Rather than adding a bunch of comments to the existing proposal, I'm going to add an
alternative scope proposal
The community should cover Unix-like operating systems, but only to the extent that the Unix-like portions are what the question is about.
This uses "Unix-like operating systems" to refer collectively to such diverse systems as Linux (including both the kernel proper, typical general-purpose userlands such as GNU, and distribution-specific idiosyncrasies), the various *BSDs, Mac OS X, Windows Subsystem for Linux, Cygwin, the various proprietary UNIXes, and other operating systems and environments that operate similarly from a user (including system administrator) perspective.
- Questions about installation, configuration, usage, administration, troubleshooting and repair of the Unix-like portions of Unix-like operating systems.
- Questions about system startup of Unix-like operating systems, including configuration and error recovery thereof. (Editor's note: this includes, but is not limited to, Grub as a bootloader; it could also include, say, LILO or Syslinux. It can also include kernel initialization and system bootstrapping; asking about, say, root file system pivoting during the Linux boot process would fall into this category.)
- Questions about performing, scripting and automating tasks using tools commonly used for such purposes on Unix-like operating systems.
- Questions about how to accomplish a task in a GUI that can run on more than one Unix-like operating system. (Editor's note: the latter criteria excludes "how do I do X on Android?" or "how do I do Y using the OS X GUI?" because, while those are GUIs running on top of a Unix-like foundation, the GUIs are specific to those OSes and are therefore more of defining features of those specific OSes than of Unix-like operating systems in general. Questions about how to accomplish a task in a distribution-centric way on a Unix-like operating system, such as "how do I configure Z on Ubuntu?" are allowed under the "distribution-specific idiosyncrasies" allowance as long as the GUI itself can run on more than one Unix-like operating system.)

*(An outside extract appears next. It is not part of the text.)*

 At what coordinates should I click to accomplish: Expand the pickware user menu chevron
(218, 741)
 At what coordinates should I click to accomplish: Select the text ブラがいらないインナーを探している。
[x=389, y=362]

- Questions about the history of Unix-like operating systems, including historical implementations.
- Software development in a more general sense, even for software intended to run on a Unix-like operating system (should go on Software Development instead).
- For Unix-like environments running within other operating systems (such as Cygwin, WSL, or the terminal in Mac OS X), questions relating solely to the operating system hosting the Unix-like environment, unless that is itself Unix-like. (Editor's note: the last exception allows for example questions about hosting of containers, namespaces and jails, where a Unix-like environment operates within another Unix-like environment, possibly constrained in some manner by the outer environment.)

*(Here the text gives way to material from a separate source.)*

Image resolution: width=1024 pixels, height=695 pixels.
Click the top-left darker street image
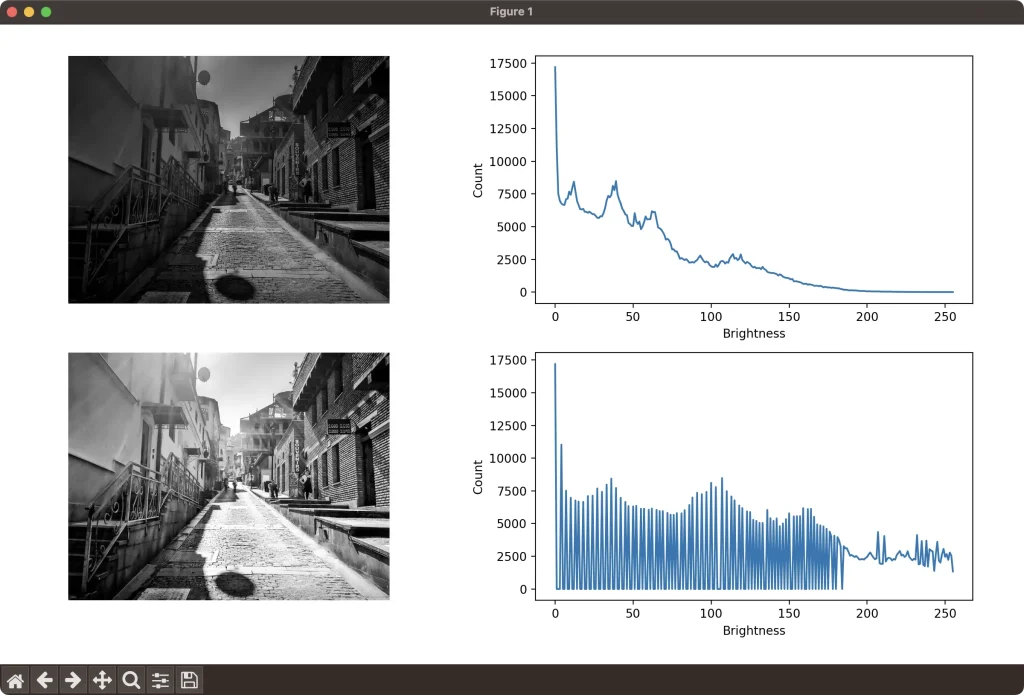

- General software usage questions that are unrelated to the operating system; it's not enough to add "when run on insert-favorite-*nix-here" to make "how do I draw a rectangle in LibreOffice Draw?" on-topic.
- Software recommendations; ask how to accomplish a defined task, not which tool to use to accomplish a task.
There are going to be some issues defining which exact task-automation questions fall within or outside of the community's scope, no matter the delineation, simply because in some sense, task automation is what all software development is all about. My intent in the bullet point on performing, scripting and automating tasks is to cover typical usage of a shell, including shell scripting (after all, nothing particularly magical happens because commands are placed in a file instead of typed manually at a terminal), while excluding development of larger-scale software.
As for the suggestion that configuring the boot sequence is on-topic but configuring an Apache web server is off topic, I'm torn on the issue. Near one extreme, "how do I configure LibreOffice to include my name in documents I save?" clearly has nothing to do with anything Unix-like, even though LibreOffice can run on Unix-like OSes; somewhere close to the other extreme, "how do I configure my insert-favorite-*nix-here system to not activate the kernel-implemented system facility XYZ during the boot process?" would pretty clearly be on topic; but there are quite fine lines between questions like "how do I configure Apache to do X without intervention during FreeBSD system boot?", "how do I configure the OpenIndiana NFS subsystem to export the Y file system automatically once it becomes available?" and "how do I configure the DHCP client daemon to do Z during Debian system boot?". Personally, I would be inclined to go for a slightly more permissive stance at first and revisit the issue later if it becomes a problem.